Um was für ein Objekt geht es?

Bei dem Objekt handelt es sich den Angaben zufolge um eine Plattform mit Batteriepaketen, die in etwa so groß wie ein Auto ist und 2,6 Tonnen wiegt - das bislang größte Objekt, das aus der ISS abgeworfen wurde. Die Plattform wurde bereits am 21. März 2021 bewusst von der ISS abgetrennt, um Jahre später in die Atmosphäre einzutreten und dort zu verglühen.

Wieso kann man den Wiedereintritt und möglichen Trümmerabsturz nicht ganz genau vorhersagen?

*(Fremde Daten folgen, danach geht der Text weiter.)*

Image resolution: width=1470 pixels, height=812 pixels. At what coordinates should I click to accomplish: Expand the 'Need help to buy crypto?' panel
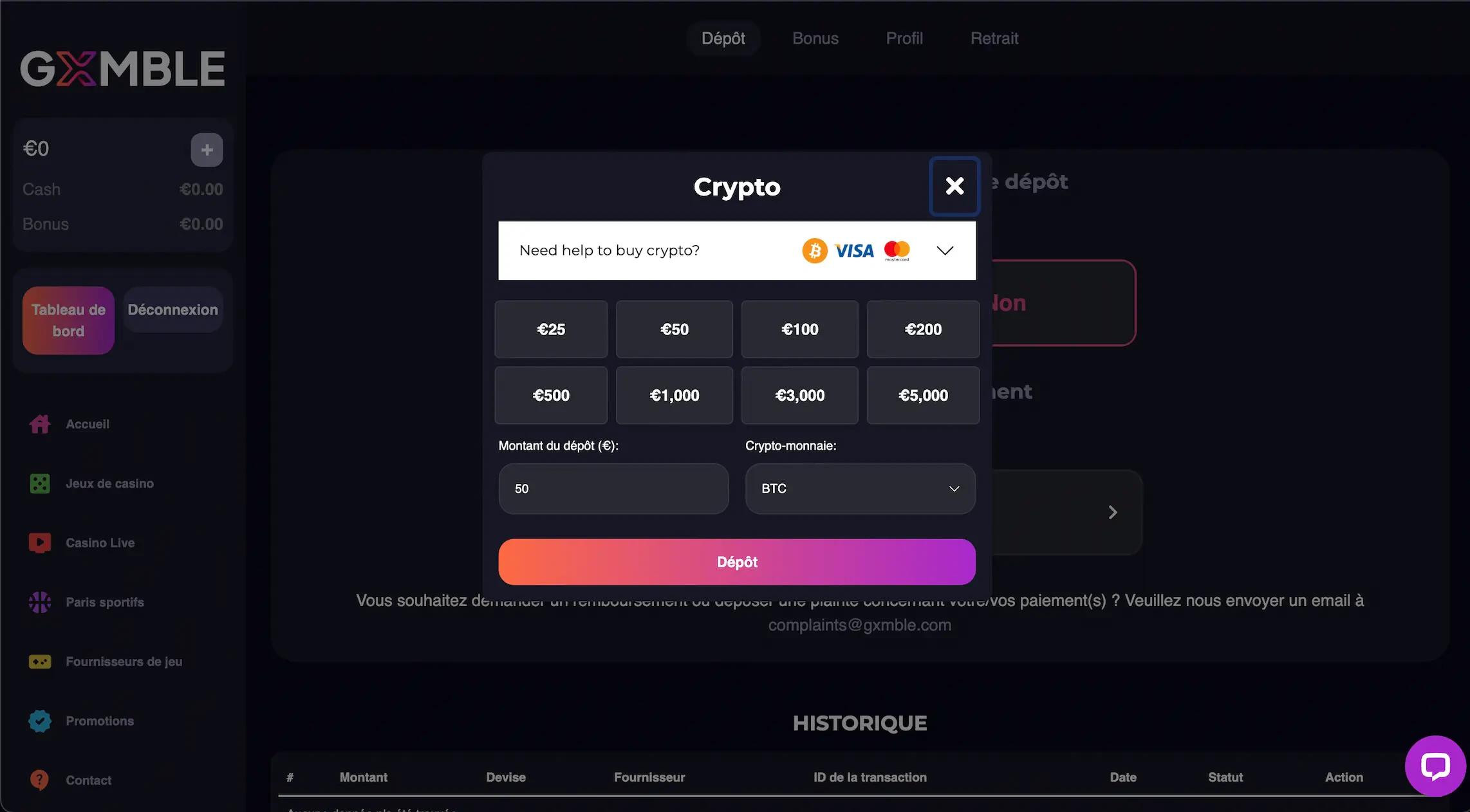point(944,250)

Es handelt sich um einen unkontrollierten Wiedereintritt, deswegen sind genaue Vorhersagen sehr schwer. "Das Objekt wird allmählich durch die Atmosphäre abgebremst und verliert damit an Bahnhöhe", sagte der Leiter des Esa-Programms für Weltraumsicherheit, Holger Krag, dem Online-Portal der "Tagesschau". "Die großen Unsicherheiten kommen daher, dass wir nicht genau voraussagen können, wie dicht die Atmosphäre sein wird. Es hängt von vielen Faktoren ab und bleibt zu einem großen Teil dem Zufall überlassen. Insofern kann man selbst einige Stunden vorher den Ort noch nicht genau benennen. Man kann vielleicht einige Kontinente ausschließen, aber man kann die Vorhersage auf keinen Fall auf ein Land oder eine Stadt herunterbrechen."

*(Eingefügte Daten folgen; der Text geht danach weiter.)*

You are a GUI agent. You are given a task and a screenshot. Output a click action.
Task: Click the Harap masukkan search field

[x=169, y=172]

Wie läuft so ein Wiedereintritt ab?

"Das geht sehr schnell", sagte Krag über den Eintritt in die Atmosphäre. "Von einer Höhe von 100 Kilometer, in der der Wiedereintritt stattfindet, wenn das Objekt anfängt sich zu zerlegen, bis zum Boden sind es nur zehn Minuten. Der Batterieblock wird aber nicht als kompaktes Einzelteil auf ein ganz eng begrenztes Gebiet fallen, sondern das verteilt sich eher in einer längeren Trümmerschleppe. Man wird in dem betroffenen Gebiet eher alle 10 oder 20 Kilometer ein kleineres Teil erwarten."

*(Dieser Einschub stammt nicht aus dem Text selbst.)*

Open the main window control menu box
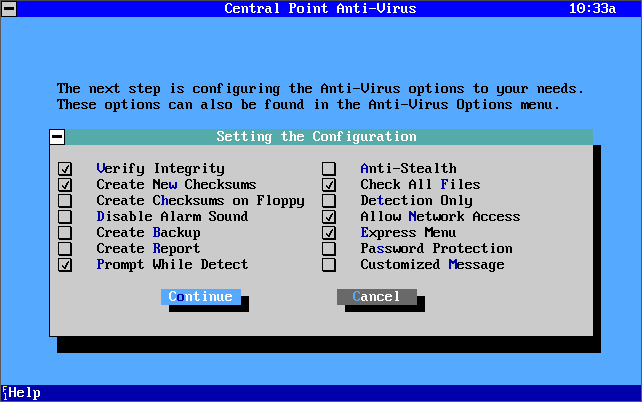Screen dimensions: 642x402 (9, 8)
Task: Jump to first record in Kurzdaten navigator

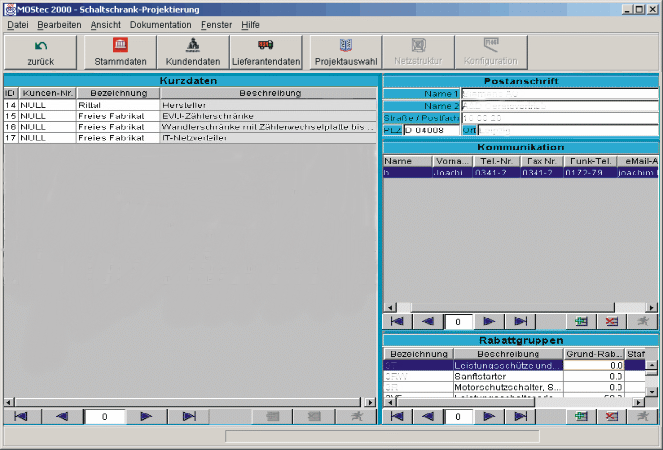Action: [21, 416]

Die Experten können mit Radaren feststellen, dass das Objekt nicht mehr im Weltraum unterwegs ist. Zudem ist es möglich, dass Lichtspuren am Himmel beobachtet und vielleicht auch per Foto oder Video festgehalten werden.

Kommt so etwas öfter vor?

Dass Weltraumschrott in die Atmosphäre eintritt und dort verglüht, ist gängiges Prozedere. So fand erst vor wenigen Wochen der vor fast 30 Jahren gestartete europäische Satellit "ERS-2" ein solches Ende und wurde planmäßig zerstört. Auch dass kleinere Trümmer die Erdoberfläche erreichen, kommt immer wieder vor. Meist gehen sie über dem Ozean oder unbewohntem Gebiet nieder. Nach Angaben der US-Raumfahrtbehörde Nasa ist in den vergangenen 50 Jahren durchschnittlich ein bekanntes Stück pro Tag auf die Erde gefallen. Bislang sei dadurch keine ernsthafte Verletzung oder bedeutender Sachschaden bekannt.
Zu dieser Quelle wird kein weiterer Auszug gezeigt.